I have ADHD and my anger is really uncontrollable. I get angry over small things. I'm a really jealous gf and I told my bf to throw away (and delete, on social medias) everything about his ex when I hang pictures of me and the guys I cheat with lol. I don't like it when my bf goes out with his friends and I really hate them. I also hate it when he spends time with his cousins. I even got angry when he went to his cousin's graduation. I often tell him to die (sometimes in front of my grandmother) and hit him, and tell him my fantasy about how I will kill him and everyone around him. I told him that his friend's mother slept with a pig. I tell him a lot about killing his friends and how useless they are. He's useless too and I often tell him about that. I don't yell at him when I'm angry. I smile keep my voice sweet but he still cries. Whenever we fight, I say mean things about killing someone (something like "i wanna behead you and use ur head as my dog's toy") online to let everyone knows how angry I am. I don't even think I love him. I need him because he's the only friend that I have. Sometimes I cheat with a friend but he doesn't know, although I lowkey want him to know. But I always tell him I never lie to him and he believes it and now I'm sure he thinks that he lies a lot and the only bad thing I do is being an overprotective but abusive girl haha.
And I also hate everyone else. I think everyone else is stupid and I always feel superior (because they always show me their stupidity). I only have one close friend, literally one. I have some college friends but I think they hate me??? I don't really care though as long as my grades are better than them. I want everyone to die except people who are useful to me. I used to have so many friends because I admit I'm funny and I WAS friendly but it was before all my friends left me because I don't know why.

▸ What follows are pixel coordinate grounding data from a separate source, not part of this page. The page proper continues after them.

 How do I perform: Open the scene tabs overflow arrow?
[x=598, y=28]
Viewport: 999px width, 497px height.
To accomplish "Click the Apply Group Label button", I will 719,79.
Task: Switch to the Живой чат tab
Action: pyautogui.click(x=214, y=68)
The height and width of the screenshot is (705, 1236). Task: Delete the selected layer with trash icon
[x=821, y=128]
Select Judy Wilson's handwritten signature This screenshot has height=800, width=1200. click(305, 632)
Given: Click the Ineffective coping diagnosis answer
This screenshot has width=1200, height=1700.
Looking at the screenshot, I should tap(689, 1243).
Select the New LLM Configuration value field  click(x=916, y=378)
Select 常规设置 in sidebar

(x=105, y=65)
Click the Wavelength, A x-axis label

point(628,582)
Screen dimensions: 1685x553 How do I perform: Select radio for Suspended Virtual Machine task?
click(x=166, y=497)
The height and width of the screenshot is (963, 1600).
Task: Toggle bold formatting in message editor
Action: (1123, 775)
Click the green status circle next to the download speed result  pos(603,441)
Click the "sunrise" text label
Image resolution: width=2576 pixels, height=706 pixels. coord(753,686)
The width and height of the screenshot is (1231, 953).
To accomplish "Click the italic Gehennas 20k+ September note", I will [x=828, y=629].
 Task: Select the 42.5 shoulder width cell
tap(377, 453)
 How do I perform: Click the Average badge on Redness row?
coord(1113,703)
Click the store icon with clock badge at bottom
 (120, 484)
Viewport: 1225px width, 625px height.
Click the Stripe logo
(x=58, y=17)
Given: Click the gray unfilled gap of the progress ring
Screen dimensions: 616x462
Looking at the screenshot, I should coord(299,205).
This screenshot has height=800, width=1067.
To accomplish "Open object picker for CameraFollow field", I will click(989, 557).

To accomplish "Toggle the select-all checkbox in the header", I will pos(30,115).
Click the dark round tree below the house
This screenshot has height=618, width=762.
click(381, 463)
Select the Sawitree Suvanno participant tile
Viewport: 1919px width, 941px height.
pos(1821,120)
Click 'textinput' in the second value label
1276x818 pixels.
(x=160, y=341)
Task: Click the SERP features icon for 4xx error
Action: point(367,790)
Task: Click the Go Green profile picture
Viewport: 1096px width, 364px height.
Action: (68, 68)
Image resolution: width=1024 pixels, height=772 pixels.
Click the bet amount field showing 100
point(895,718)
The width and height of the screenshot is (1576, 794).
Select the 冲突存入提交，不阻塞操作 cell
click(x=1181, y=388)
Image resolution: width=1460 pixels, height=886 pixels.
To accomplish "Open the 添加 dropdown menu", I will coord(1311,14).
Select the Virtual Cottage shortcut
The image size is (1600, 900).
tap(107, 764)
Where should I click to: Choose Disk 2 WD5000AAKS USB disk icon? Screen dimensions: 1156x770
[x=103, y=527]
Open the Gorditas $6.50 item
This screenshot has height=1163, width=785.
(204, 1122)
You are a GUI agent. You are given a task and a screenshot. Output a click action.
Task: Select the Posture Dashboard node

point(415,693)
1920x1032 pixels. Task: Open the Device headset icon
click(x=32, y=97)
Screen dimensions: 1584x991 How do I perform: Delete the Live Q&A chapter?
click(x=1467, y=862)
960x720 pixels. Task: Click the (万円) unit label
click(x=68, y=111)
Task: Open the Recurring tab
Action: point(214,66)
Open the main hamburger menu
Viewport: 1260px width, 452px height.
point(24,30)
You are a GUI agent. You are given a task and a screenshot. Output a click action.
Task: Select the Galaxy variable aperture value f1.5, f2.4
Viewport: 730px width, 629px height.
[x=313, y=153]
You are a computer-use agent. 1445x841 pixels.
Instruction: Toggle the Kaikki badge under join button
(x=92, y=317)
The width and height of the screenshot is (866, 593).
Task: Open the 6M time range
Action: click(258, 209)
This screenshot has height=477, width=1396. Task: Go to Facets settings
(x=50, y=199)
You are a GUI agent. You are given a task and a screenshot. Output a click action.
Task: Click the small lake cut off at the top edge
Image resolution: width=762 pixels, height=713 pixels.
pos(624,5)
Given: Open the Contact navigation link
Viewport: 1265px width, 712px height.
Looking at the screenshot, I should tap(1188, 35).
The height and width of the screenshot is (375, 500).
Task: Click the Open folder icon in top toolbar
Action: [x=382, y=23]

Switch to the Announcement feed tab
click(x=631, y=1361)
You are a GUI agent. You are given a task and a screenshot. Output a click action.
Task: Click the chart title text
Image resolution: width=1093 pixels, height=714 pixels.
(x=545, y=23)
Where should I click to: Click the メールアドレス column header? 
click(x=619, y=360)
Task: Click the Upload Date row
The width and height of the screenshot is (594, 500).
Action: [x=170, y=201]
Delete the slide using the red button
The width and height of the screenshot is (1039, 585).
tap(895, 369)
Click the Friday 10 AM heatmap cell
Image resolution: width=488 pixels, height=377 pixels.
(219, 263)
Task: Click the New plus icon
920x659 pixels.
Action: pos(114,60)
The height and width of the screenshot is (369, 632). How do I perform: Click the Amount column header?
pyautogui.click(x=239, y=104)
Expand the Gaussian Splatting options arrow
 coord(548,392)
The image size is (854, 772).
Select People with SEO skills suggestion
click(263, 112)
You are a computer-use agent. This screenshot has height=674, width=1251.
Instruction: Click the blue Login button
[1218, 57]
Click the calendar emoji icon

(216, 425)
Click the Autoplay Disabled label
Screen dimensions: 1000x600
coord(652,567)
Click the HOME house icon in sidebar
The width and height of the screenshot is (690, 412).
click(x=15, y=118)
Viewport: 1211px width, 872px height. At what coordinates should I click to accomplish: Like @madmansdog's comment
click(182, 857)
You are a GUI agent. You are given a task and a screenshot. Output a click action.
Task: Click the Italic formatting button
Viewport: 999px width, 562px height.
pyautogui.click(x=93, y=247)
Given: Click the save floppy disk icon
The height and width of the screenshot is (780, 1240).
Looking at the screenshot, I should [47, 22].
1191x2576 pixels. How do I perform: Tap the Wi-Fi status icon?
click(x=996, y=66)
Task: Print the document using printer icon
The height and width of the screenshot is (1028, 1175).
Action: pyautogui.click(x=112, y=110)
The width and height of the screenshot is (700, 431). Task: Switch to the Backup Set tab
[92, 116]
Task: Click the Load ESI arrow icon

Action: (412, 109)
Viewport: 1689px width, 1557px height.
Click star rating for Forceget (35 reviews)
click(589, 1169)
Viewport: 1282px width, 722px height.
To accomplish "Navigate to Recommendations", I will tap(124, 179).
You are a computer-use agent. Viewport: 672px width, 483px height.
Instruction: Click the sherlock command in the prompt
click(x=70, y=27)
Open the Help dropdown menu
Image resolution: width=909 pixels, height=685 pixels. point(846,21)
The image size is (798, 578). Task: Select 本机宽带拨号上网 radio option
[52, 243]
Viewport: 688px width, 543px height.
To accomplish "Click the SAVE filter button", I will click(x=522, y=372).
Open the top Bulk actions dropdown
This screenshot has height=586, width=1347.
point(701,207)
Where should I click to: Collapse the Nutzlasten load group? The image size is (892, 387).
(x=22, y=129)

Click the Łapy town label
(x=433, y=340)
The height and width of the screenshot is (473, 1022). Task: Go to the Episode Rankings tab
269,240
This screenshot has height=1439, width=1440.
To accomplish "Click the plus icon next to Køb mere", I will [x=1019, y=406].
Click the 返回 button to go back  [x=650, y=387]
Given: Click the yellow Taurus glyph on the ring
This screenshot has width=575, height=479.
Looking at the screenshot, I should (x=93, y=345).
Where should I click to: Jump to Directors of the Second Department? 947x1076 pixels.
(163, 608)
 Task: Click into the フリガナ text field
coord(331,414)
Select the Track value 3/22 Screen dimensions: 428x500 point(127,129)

I can say that I'm a violent person, an abusive partner. I always feel the need to harm others or myself. I self harm. I threaten my bf to kill myself if he leaves me. I cut myself in front of him once, in a fight, and he cried and said sorry after that. I scratch my bf's nape with scissors once and I often threaten him with a knife. I never really care about people except children, elders, and my close family. If my bf die I won't even be sad. Even though I hate people and want to kill them, I really love animals and often cry whenever I see stray cats or dogs.
My bf also said my thoughts about killing (I often write them down) weren't normal and were really mean and harsh but I think they're really beautiful. I'm romantic and poetic, actually.
I want to know if ADHD causes my behaviour or is it normal anger. Or is this something worse than ADHD?